CIT alum leads first cyber forensics lab in Middle East
Ibrahim Abe Baggili in his cyber forensics lab at Zayed University.
While still a PhD student in the College of Technology’s cyber forensics program, Ibrahim “Abe” Baggili told The National (Abu Dhabi’s English-language newspaper) that the Middle East needed a dedicated research facility to help keep up with computer crime. A little more than a year later, with a Purdue PhD in hand, Baggili, was hired by Zayed University in Abu Dhabi as the director of the region’s first cyber forensics research laboratory and an assistant professor. He has been at Zayed since August of 2009.
“I supervise ongoing research projects, and I create and lead training programs for both private and public sector corporations,” Baggili said.” Another part of the laboratory’s mission is to organize credible conferences and seminars in the area of digital forensics.”
This past spring, Zayed graduated 15 police officers from its master’s degree program with a specialization in cyber security. It’s an educational path Baggili knows well, having earned four degrees from Purdue, all from the Department of Computer and Information Technology.
A native of Jordan who grew up in Abu Dhabi, Baggili chose to attend Purdue based on extensive research into information technology programs.
“I noticed that all around the world the best books being used in the field were written by Purdue professors,” he said. Once he moved to the graduate level, he started doing research with those same professors.
“My main research focus as a PhD student was in the area of cyber forensics, both from the technical and social-scientific perspectives,” he said. “I was really interested in anonymity, pre-employment integrity, and how they both affect cyber criminal engagement.”

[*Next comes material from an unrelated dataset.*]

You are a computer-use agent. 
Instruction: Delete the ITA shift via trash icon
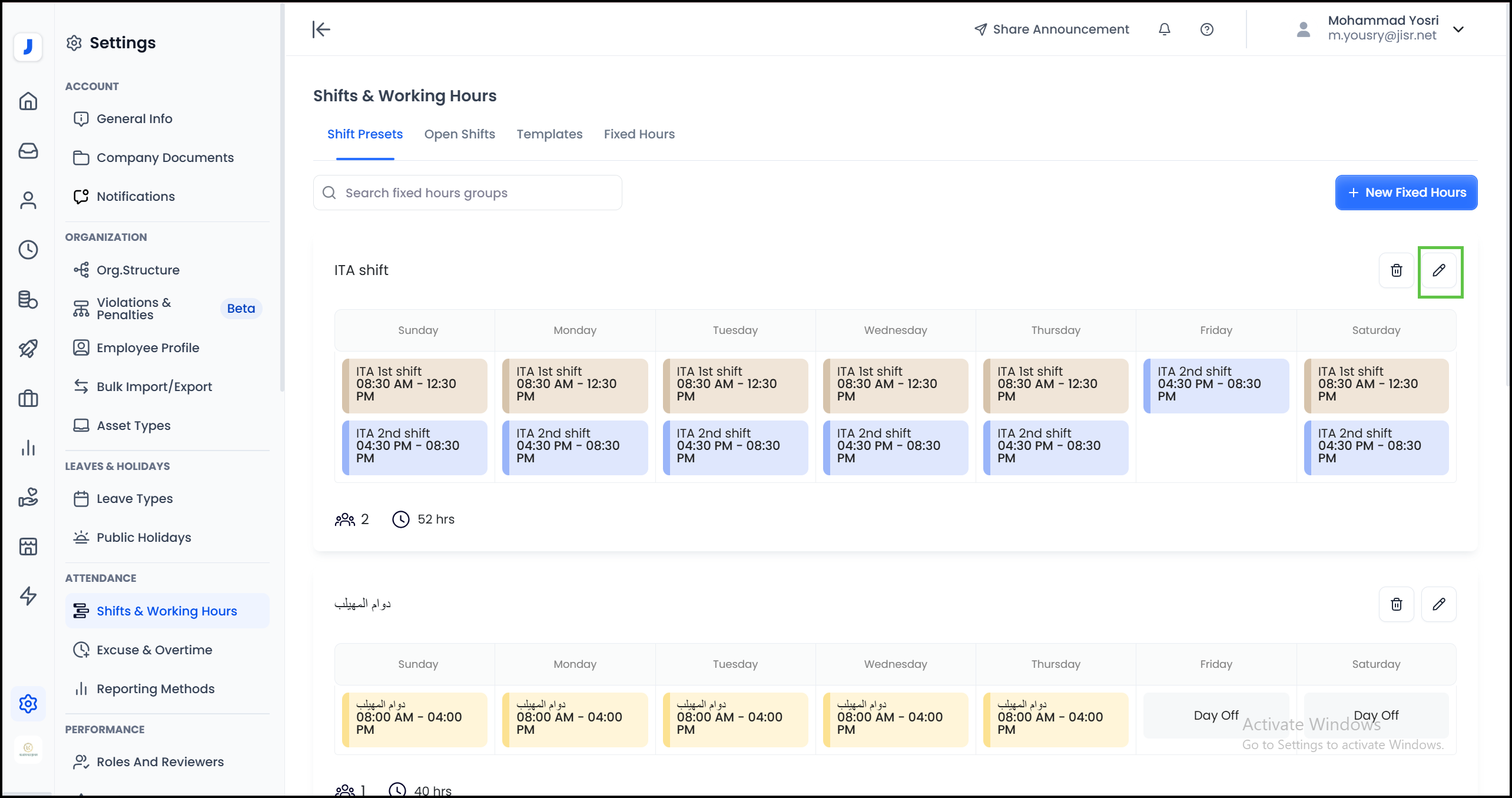(x=1396, y=270)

At the Advanced Cyber Forensics Research Laboratory, Baggili’s research has expanded to include topics such as standardization of reporting in cyber forensic investigation, XML standards for digital evidence, and the relationship between bypassing the internet proxy and cyber criminal engagement.
In addition to starting a new laboratory, Baggili has been busy helping others learn about cyber forensics. He has been invited to give presentations in the Middle East, Ireland, and New York, and he was recently invited to join the editorial board of the Journal of Digital Forensics Security and Law.
“My Purdue degree has opened doors to me that may not have been possible otherwise. A Purdue degree is, and always will be, my most valued investment and experience,” he said.